NEXT Tuesday sees the Salisbury premiere of Barney Norris’ latest play, an adaptation of Kazuo Ishiguro’s classic Booker Prize winning novel, The Remains of the Day. The play has already received great reviews on its run elsewhere, and I’m excited to see what Barney has done with one of my favourite books (no pressure).

It’s an intriguing choice of book to adapt. Firstly, there’s the 1993 film starring Anthony Hopkins and Emma Thompson, and written by Harold Pinter and Ruth Prawer Jhabvala, which still lingers long in the imagination. Then there is Ishiguro’s own idea of creating fiction. In his lecture on winning the Nobel Prize for Literature in 2017, he recalled realising how his first novel ‘resembled a screenplay – dialogue plus directions’. He decided to change his writing so that it ‘could produce richness on the page and offer inner movements impossible to capture on any screen.’ Good news for the reader: less so, perhaps, for anyone attempting to adapt his work.

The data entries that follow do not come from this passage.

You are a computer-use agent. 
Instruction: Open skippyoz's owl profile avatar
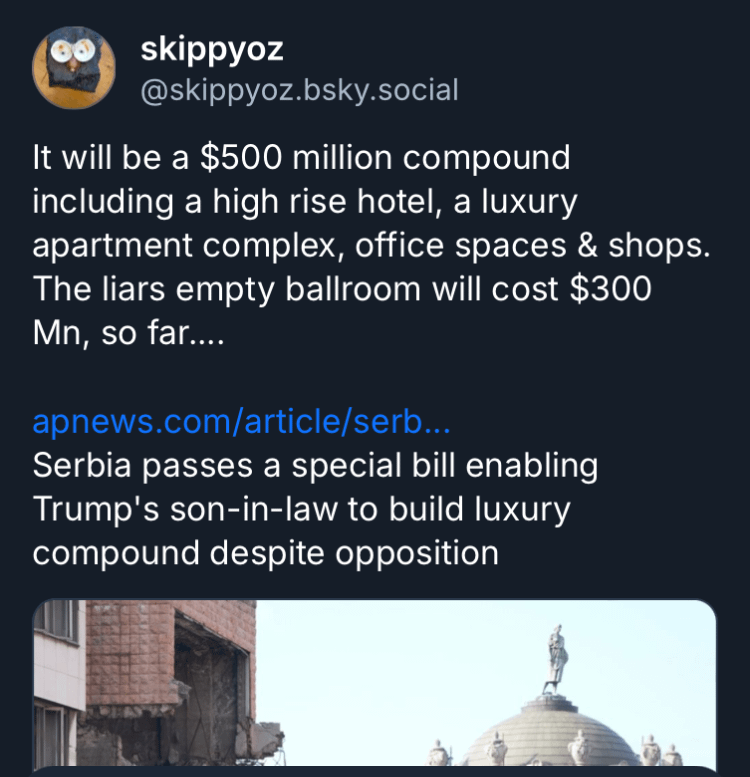(x=74, y=68)
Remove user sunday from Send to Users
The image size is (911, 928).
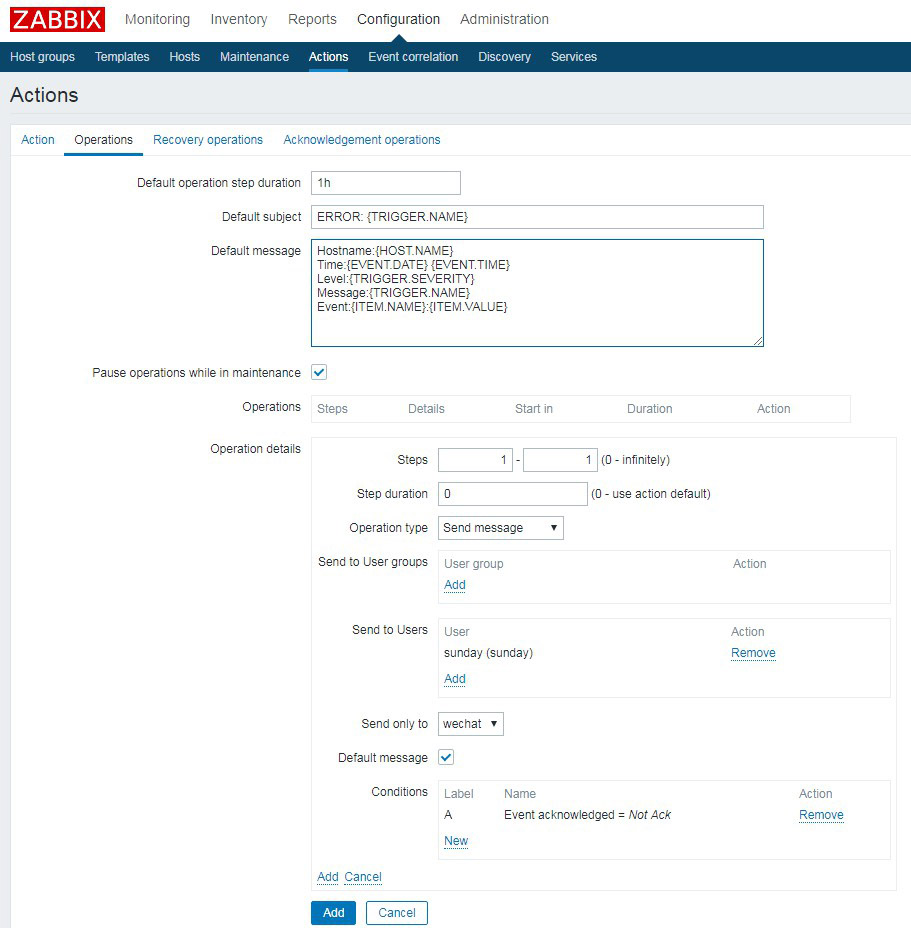753,653
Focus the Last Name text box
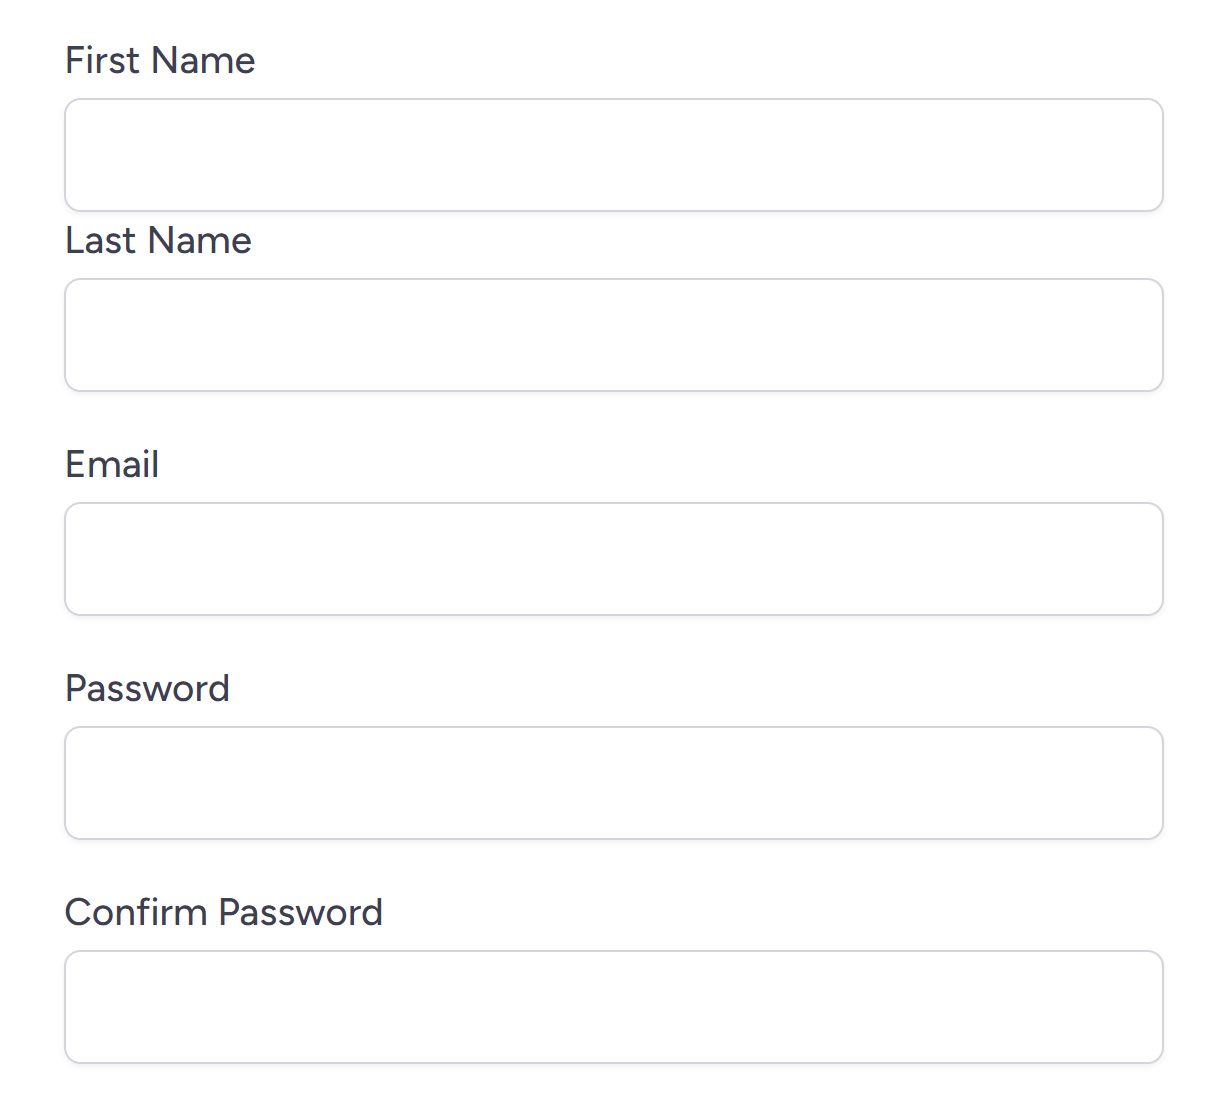This screenshot has height=1102, width=1226. (x=613, y=335)
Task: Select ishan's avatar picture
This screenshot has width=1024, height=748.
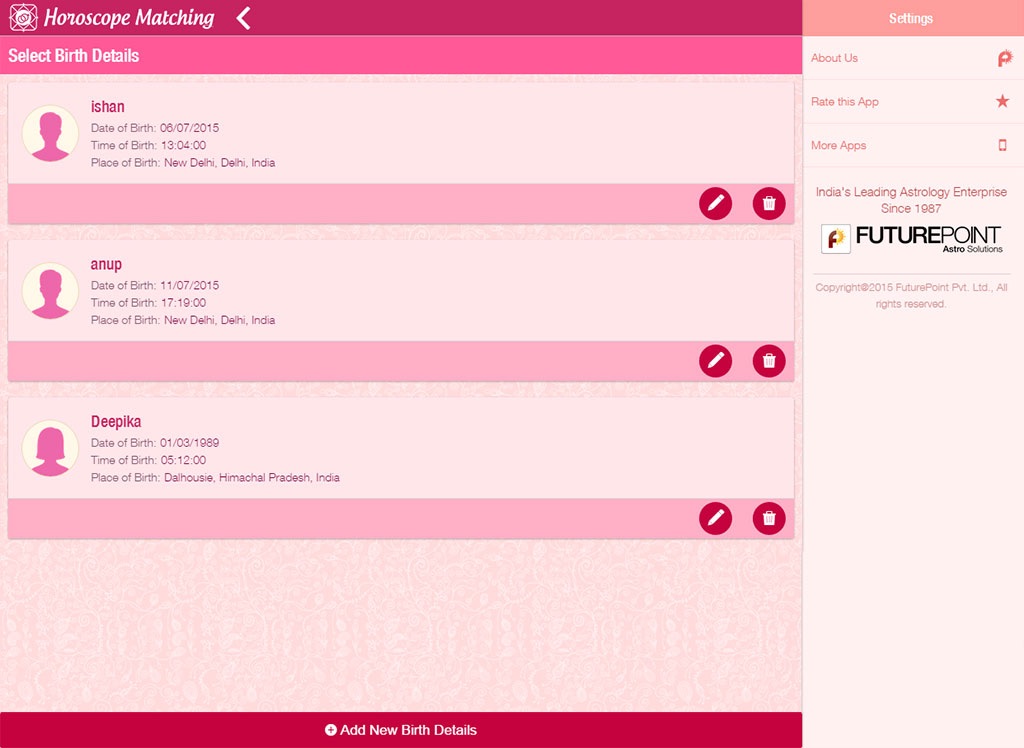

The secret to a good adaptation is giving yourself the space to tell the story in a way that suits the genre. As Barney said in an article last month, ‘metaphorically and rhythmically the theatre is entirely unlike any other medium and needs to find its own music.’ That involves going back to the original text and teasing out the essence of what the narrative is about. When I caught up with Barney last week, I asked him what it was about the book that grabbed him: ‘What I wanted to write about in writing The Remains of the Day was grief-in-life, the idea of grieving,’ he explained. ‘That’s what I find beautiful about the book – its vision lends depth to life.’

Ishiguro has never been a showy writer. Achieving fame at the time of Martin Amis and Salman Rushdie, his work is both quieter and subtler. Which isn’t to say that strong emotions aren’t there – their power is that they’re hidden, buried within. Or as Barney describes it, ‘Ishiguro’s work matters to us all because he shows us the lie. The ice. The surface we skate on, beneath which the wild is lurking.’

Going back to plays finding their own music, one of the crucial moments for Ishiguro writing The Remains of the Day was hearing the Tom Waits song, Ruby’s Arms, about a soldier leaving his sleeping lover. For Ishiguro, there was something about ‘a gruff American hobo utterly unaccustomed to revealing his inner emotions’. He realised that for his protagonist, the buttoned-up butler Stevens, he similarly ‘had to make his armour crack’, offering a heartbreaking glimpse of the emotions underneath.

If anyone can make this powerful scene sing for the stage, it’s Barney Norris.